Autant l'avouer tout net : en allant voir 12 Years a Slave, unanimement encensé par la critique et fraîchement auréolé de l'Oscar du meilleur film, je m'attendais clairement à voir un "film à Oscars", dans la plus pure tradition du Discours d'un Roi, à la réalisation impeccable mais classique et augmenté d'une bonne dose de bons sentiments hollywoodiens. Surtout quand on connaît le sujet dudit film... Mais juste avant d'entrer en salle, je note un détail (qui est loin d'en être un, honte à moi) qui m'avait jusque là échappé: le nom du réalisateur. Je ne connais Steve McQueen deuxième du nom que par un de ses 3 films, Hunger, qui m'avait fortement dérouté par ses plans parfois d'une longueur infernale et d'une manière générale par l'atmosphère très spéciale et le traitement tout aussi spécial de son sujet. J'ai donc été saisi d'un doute, lourdement confirmé, et pour mon plus grand bonheur, par la suite des événements.
Il y avait moyen qu'il traite ça un peu différemment de ce à quoi on pourrait s'attendre, et selon moi, il l'a fait. Honnêtement, un film aussi long (n'en déduisez pas que je lui reproche sa durée, bien au contraire !) qui passe aussi peu de temps sur les détails "annexes" de l'histoire (les circonstances de l'enlèvement puis les retrouvailles avec sa famille, traitées d'ailleurs avec beaucoup de justesse et de retenue, une merveille à mon sens) et s'attache au cœur de son sujet, la réalité brute et objective de l'esclavage, sans la surcouche de sentimentalité qui caractérise souvent les productions hollywoodiennes et en particulier sur ce sujet, un tel film a forcé mon respect. Le réalisateur évite partiellement le manichéisme qui guette fatalement toute personne se penchant sur ce sujet, et j'ai particulièrement apprécié l'évocation de l'ambiguïté des rapports maître-esclave, dont le traitement m'a toutefois semblé un peu trop superficiel.

**DONNÉES FOURNIES**
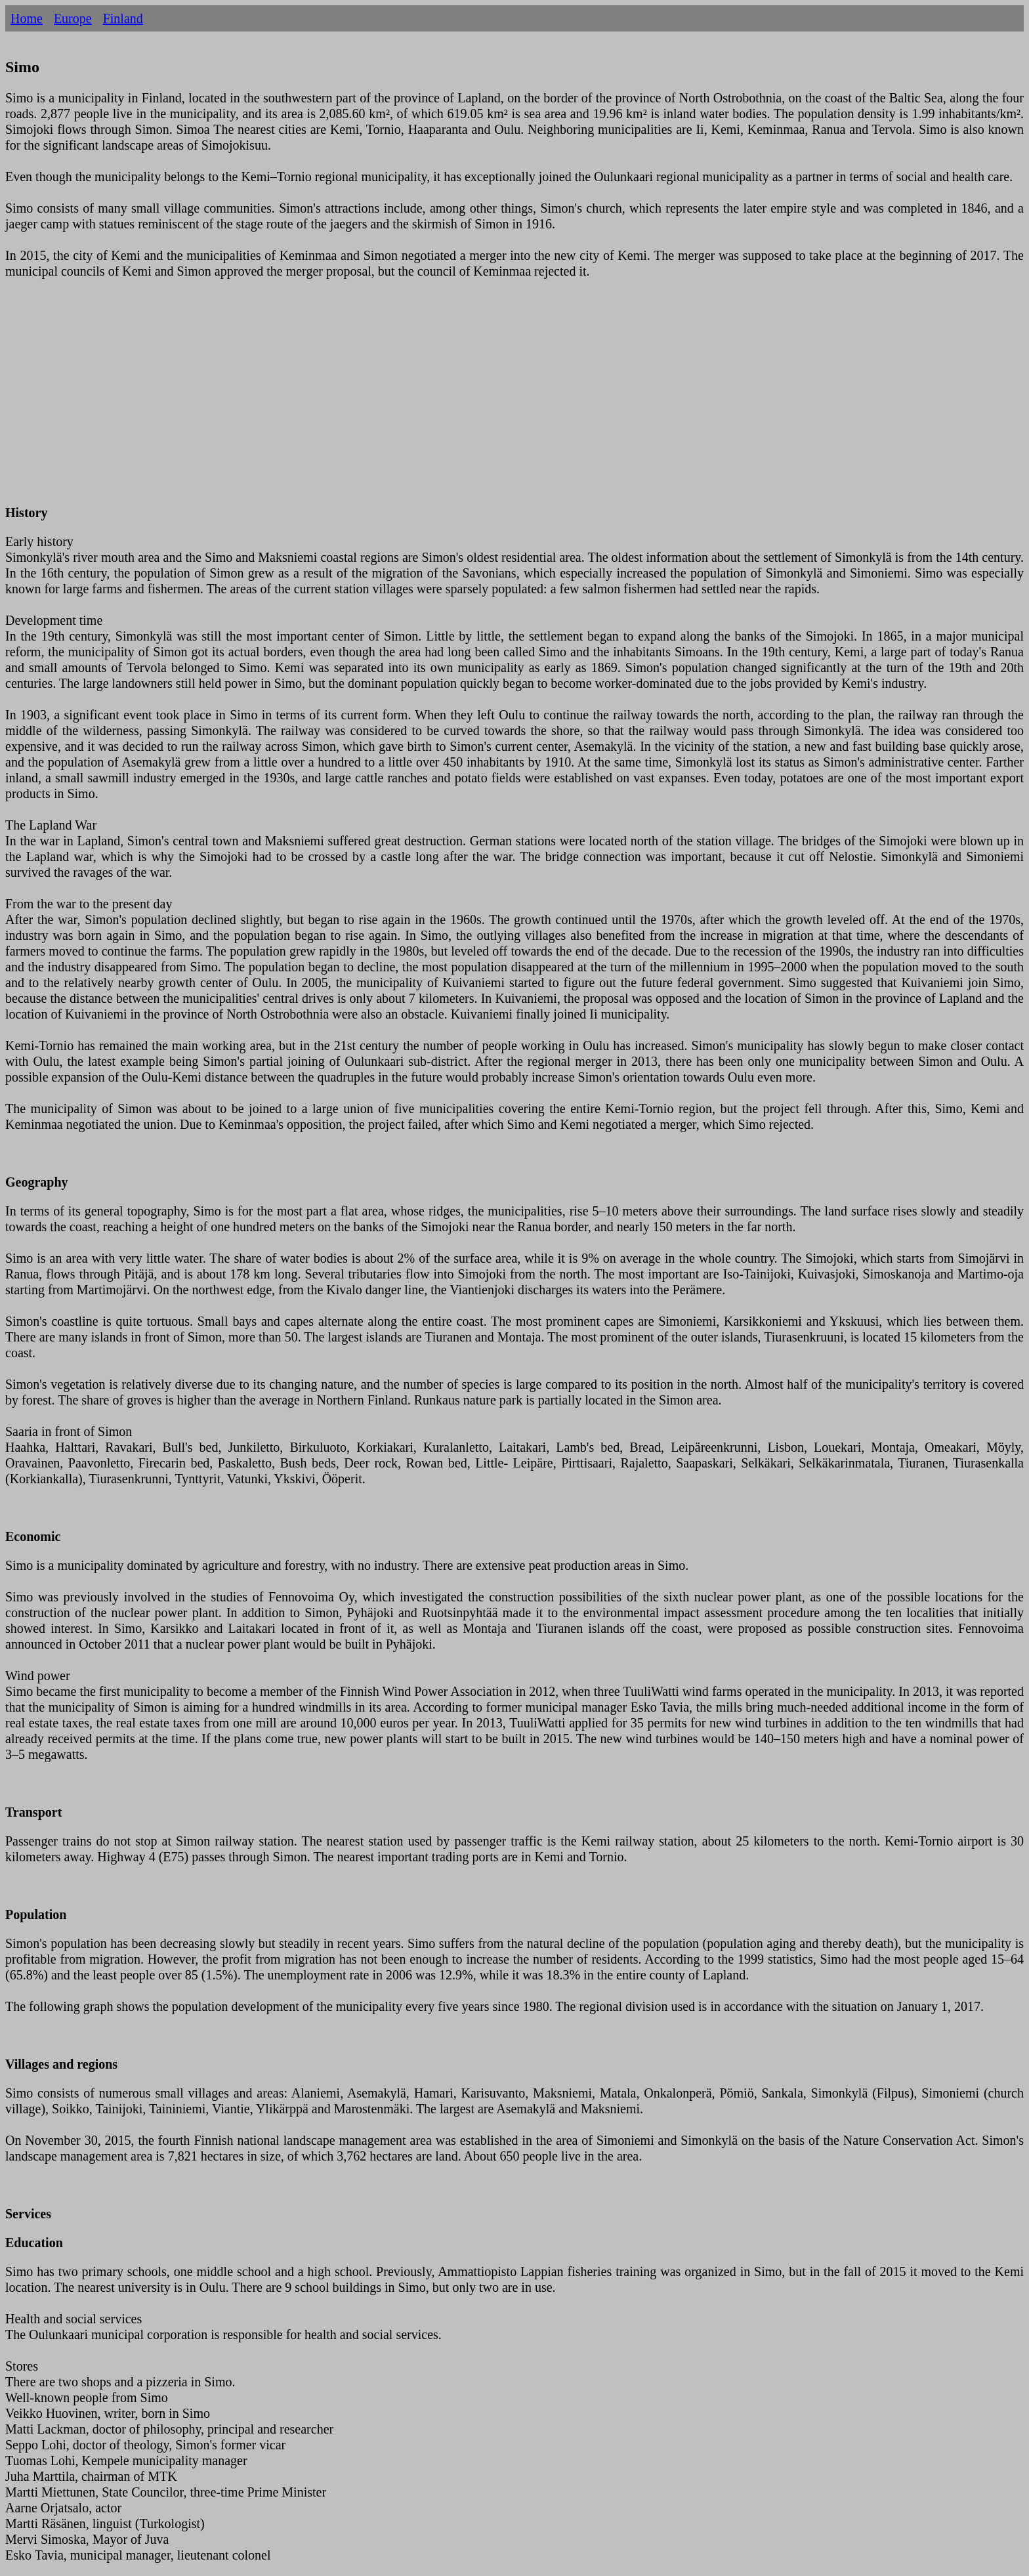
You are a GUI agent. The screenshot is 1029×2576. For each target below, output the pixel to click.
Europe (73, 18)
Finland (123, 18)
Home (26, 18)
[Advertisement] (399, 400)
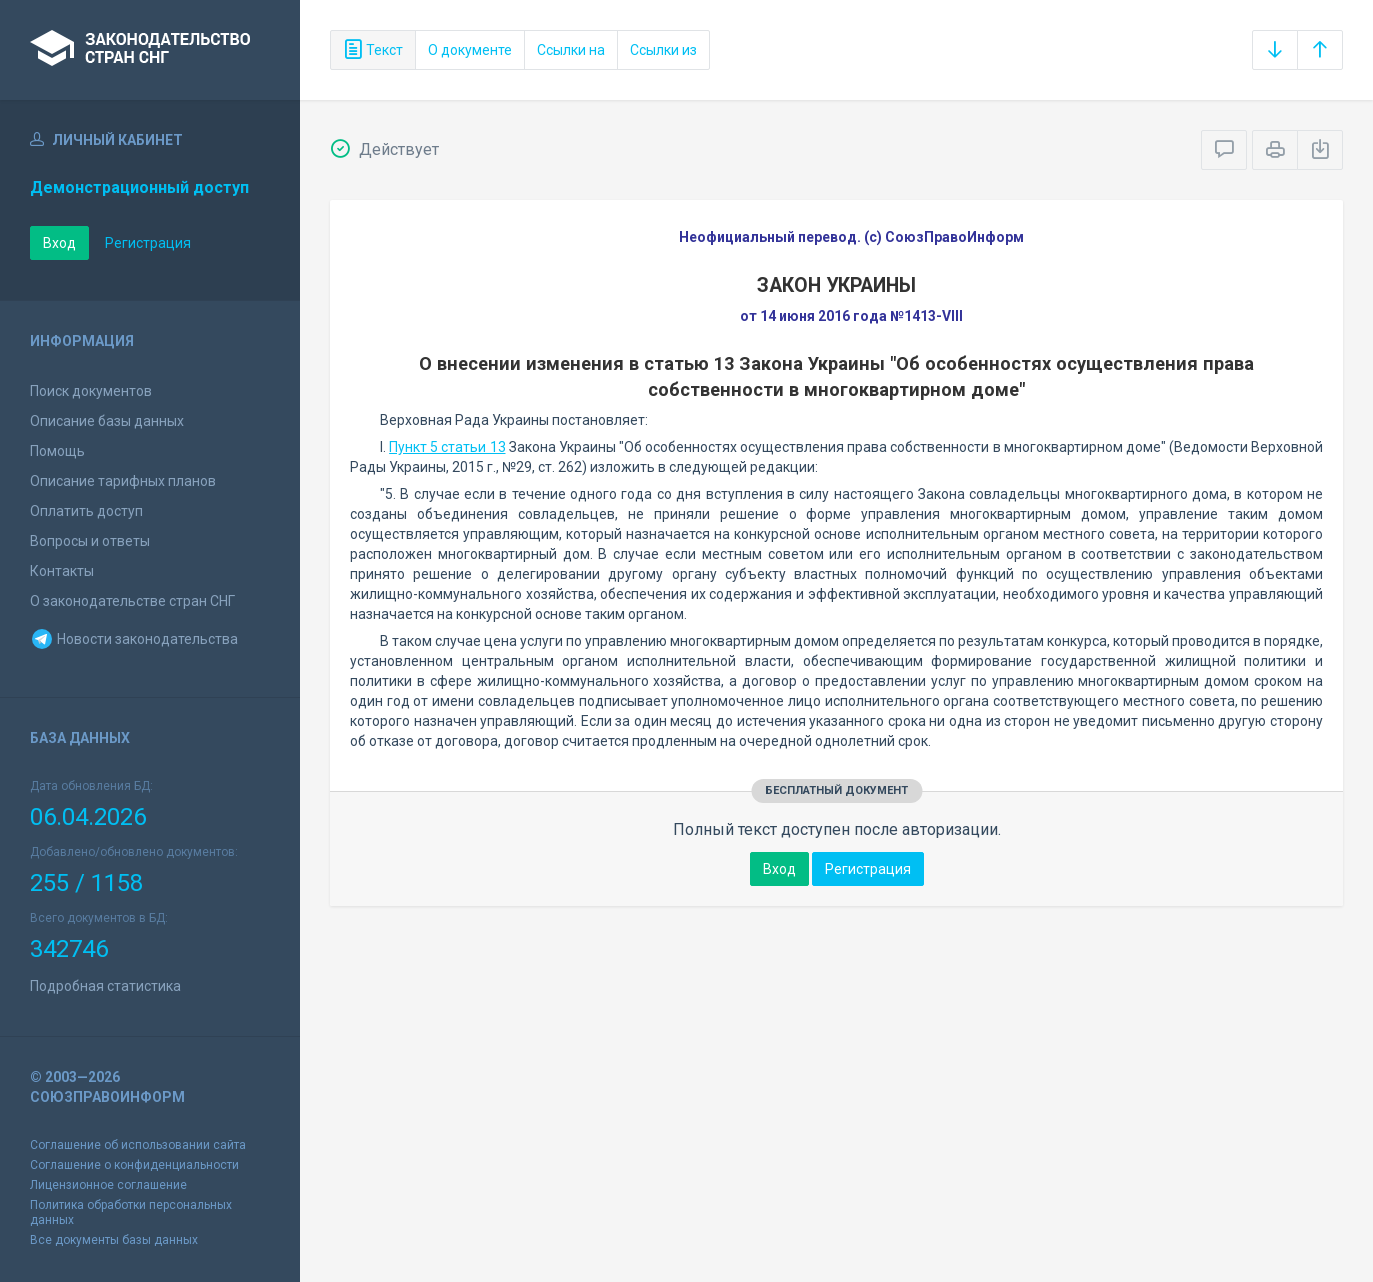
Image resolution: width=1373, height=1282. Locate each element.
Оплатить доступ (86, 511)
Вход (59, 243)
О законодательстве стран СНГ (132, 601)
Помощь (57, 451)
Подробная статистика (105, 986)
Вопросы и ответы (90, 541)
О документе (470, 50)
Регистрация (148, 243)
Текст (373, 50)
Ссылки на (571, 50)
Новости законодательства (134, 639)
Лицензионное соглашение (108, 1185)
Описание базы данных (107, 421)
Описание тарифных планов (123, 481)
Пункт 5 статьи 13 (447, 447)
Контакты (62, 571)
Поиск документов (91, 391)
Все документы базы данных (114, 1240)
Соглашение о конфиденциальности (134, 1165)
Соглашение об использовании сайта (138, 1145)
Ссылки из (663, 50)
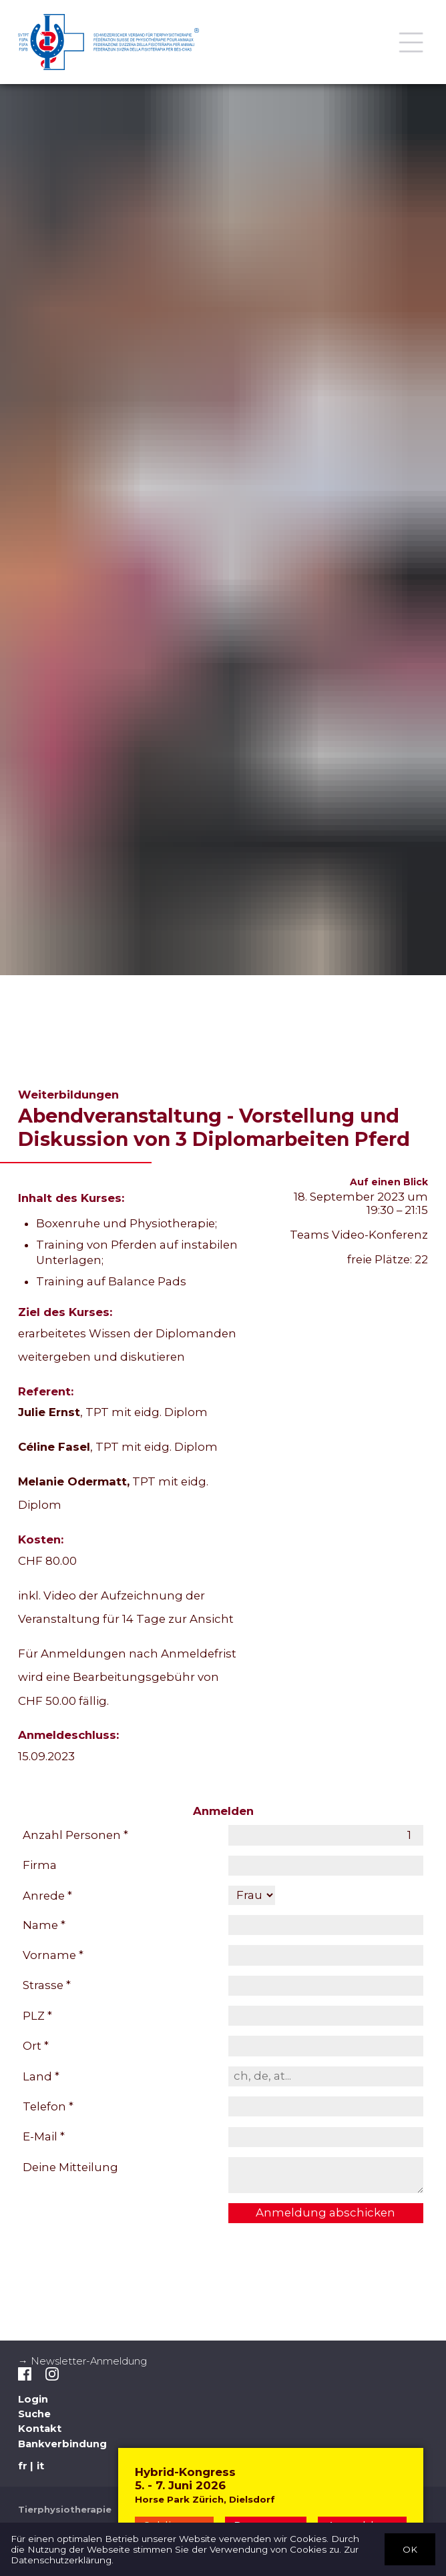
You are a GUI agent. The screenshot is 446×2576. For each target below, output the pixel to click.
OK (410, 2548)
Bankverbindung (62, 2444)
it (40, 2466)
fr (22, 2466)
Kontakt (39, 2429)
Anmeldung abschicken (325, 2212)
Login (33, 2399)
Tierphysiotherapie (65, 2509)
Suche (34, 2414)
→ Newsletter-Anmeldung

**EXERCICE ÉCRIT**
Répondez à ces questions sur la critique de 12 Years a Slave.
(a) Quel Oscar le film venait-il de recevoir ?
(b) Quel autre film de Steve McQueen l'auteur de la critique connaissait-il déjà ?
(c) Qu'est-ce que l'auteur de la critique a particulièrement apprécié ?
La liste ne joue aucun rôle dans ce travail.

**RÉPONSE COMPLÈTE**
(a) L'Oscar du meilleur film.
(b) Hunger.
(c) L'évocation de l'ambiguïté des rapports maître-esclave.